However, in a few months the brothers untangled the conflicting factors and calculations. After studying the problem, they felt sure of their ability to design propellers of exactly the right diameter, pitch, and area for their need. Estimates derived from their formulas led to their propellers operating at a higher rate of efficiency (66 percent) than any others of that day. The tremendous expenditure of power that characterized experiments of other aeronautical investigators up to that time were due to inefficient propellers as well as inefficient lifting surfaces.

The Wright propellers, designed according to their own calculations, were the first propellers ever built by anyone for which the performance could be predicted. After tests, their propellers produced not quite 1 percent less thrust than they had calculated. In useful work they gave about two thirds of the power expended—a third more than had been achieved by such men as Sir Hiram Maxim and Dr. Langley.

Arrangement of propeller-driving chains and casings on original Wright 1903 machine displayed in the Smithsonian Institution.Courtesy, Smithsonian Institution.

The brothers decided to use two propellers on their powered machine for two reasons. First, by using two propellers they could secure a reaction against a greater quantity of air and use a larger pitch angle than was possible with one propeller; and second, having the two propellers run in opposite directions, the gyroscopic action of one would neutralize that of the other. The two pusher-type propellers on the 1903 powered machine were mounted on tubular shafts about 10 feet apart, both driven by chains running over sprockets. By crossing one of the chains in a figure eight, the propellers were run in opposite directions to counteract torque. The propellers were made of three laminations of spruce, each 1⅛ inches thick. The wood was glued together and shaped with a hatchet and drawshave.

The 1903 machine had a wingspan of 40 feet, 4 inches, a camber of 1 in 20; a wing area of 510 square feet; and a length of 21 feet, 1 inch. It weighed 605 pounds without a pilot. The machine was not symmetrical from side to side; the engine was placed on the lower wing to the right of center to reduce the danger of its falling on the pilot. The pilot would ride lying prone as on the glidersbut to the left of center to balance the weight. The right wing was approximately 4 inches longer than the left to provide additional lift to compensate for the engine which weighed 34 pounds more than the pilot.

Fore-and-aft control was by means of the elevator in front, operated by hand lever. The tail of the machine had twin movable rudders instead of a single movable rudder developed in the 1902 glider. These rudders were linked by wires to the wing-warping system. Their coordinated control mechanism was worked by wires attached to a cradle on the lower wing, in which the pilot lay prone. To turn the machine to the left, the pilot moved his body, and with it the cradle, a few inches to the left. This caused the rear right wingtips to be pulled down or warped (thus giving more lift and raising them) and the rear left wingtips to move upward, and at the same time the coordinating mechanism introduced enough left rudder to compensate for yaw. The rudder counteracted the added resistance of the wing with the greater angle and the resulting tendency of the machine to swing in the opposite direction to the desired left turn, as well as aiding the turn on its own account.

Material supplied -
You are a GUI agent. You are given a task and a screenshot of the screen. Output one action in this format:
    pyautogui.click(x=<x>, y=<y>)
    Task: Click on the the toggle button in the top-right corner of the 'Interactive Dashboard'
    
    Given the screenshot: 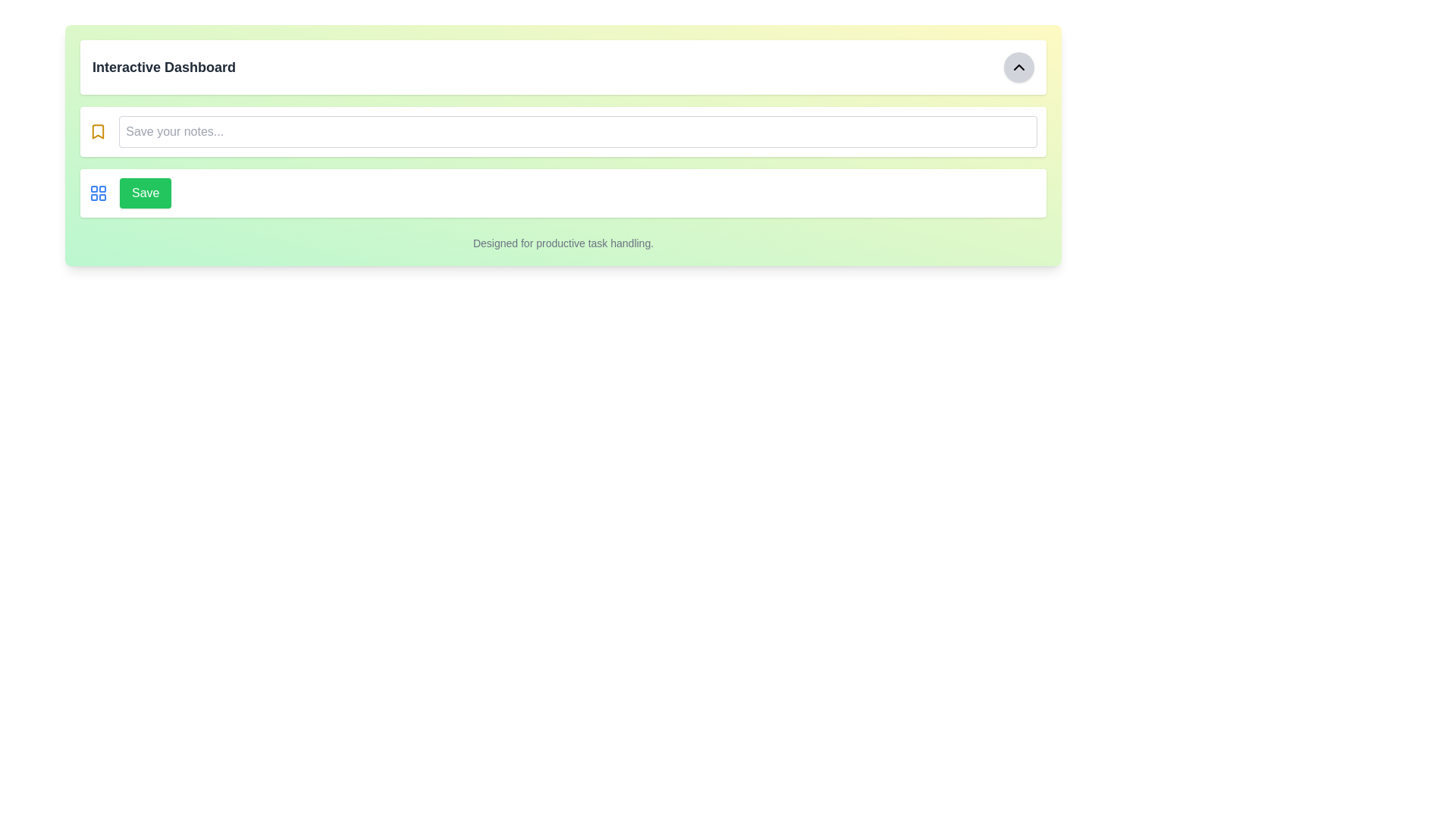 What is the action you would take?
    pyautogui.click(x=1019, y=66)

Task instructions -
A. Condense the paragraph of the text on the Wright 1903 machine that begins "The brothers decided to use two propellers" into a bulleted list of its main facts.
B. Pick up the text on the Wright 1903 machine after its last sentence and continue it.
The data bear no relation to the text on the Wright 1903 machine.

Exercise responses -
A.
- The brothers chose two propellers for two reasons:
  - Two propellers acted on a greater quantity of air and allowed a larger pitch angle than one propeller could.
  - Running in opposite directions, the propellers canceled each other's gyroscopic action.
- The two pusher propellers on the 1903 machine were mounted on tubular shafts about 10 feet apart.
- Chains running over sprockets drove both propellers.
- One chain was crossed in a figure eight so the propellers turned in opposite directions, counteracting torque.
- Each propeller was made of three spruce laminations, each 1⅛ inches thick.
- The laminations were glued together and shaped with a hatchet and drawshave.

B.
Wright 1903 machine (rear view) in the Smithsonian Institution showing attachments on the lower wing.Courtesy, Smithsonian Institution.

Plans of the Wright Brothers 1903 plane.Courtesy, Smithsonian Institution.

Photograph of side view of the plane.

Photograph of front view of the plane.

On September 25, 1903, the Wrights arrived once more at their Kill Devil Hills camp. They repaired and again used the living quarters which they had added to the storage building in 1902, called their “summer house.” Their 1902 glider, which they had left stored in this building after that season of experiments, was again housed with them in the building. They erected a new building to house the powered machine alongside the glider-storage and living-quarters building and commenced the chore of assembling the powered machine in its new hangar. Occasionally they took the 1902 glider out for practice. After a few trials each brother was able to make a new world’s record by gliding for more than a minute.

The first weeks in camp were a time of vicissitudes for the Wrights. Assembling the machine and installing the engine and propellers proved an arduous task. When tested, the motor missed so often that the vibrations twisted one of the propeller shafts and jerked the assembly apart. Both shafts had to be sent back to their Dayton bicycle shop to be made stronger. After they had been returned, one broke again, and Orville had to carry the shafts back to Dayton to make new ones of more durable material. The magneto failed to produce a strong enough spark. A stubborn problem was fastening the sprockets to the propeller shafts; the sprockets and the nuts loosened within a few seconds even when they were tightened with a 6-foot lever.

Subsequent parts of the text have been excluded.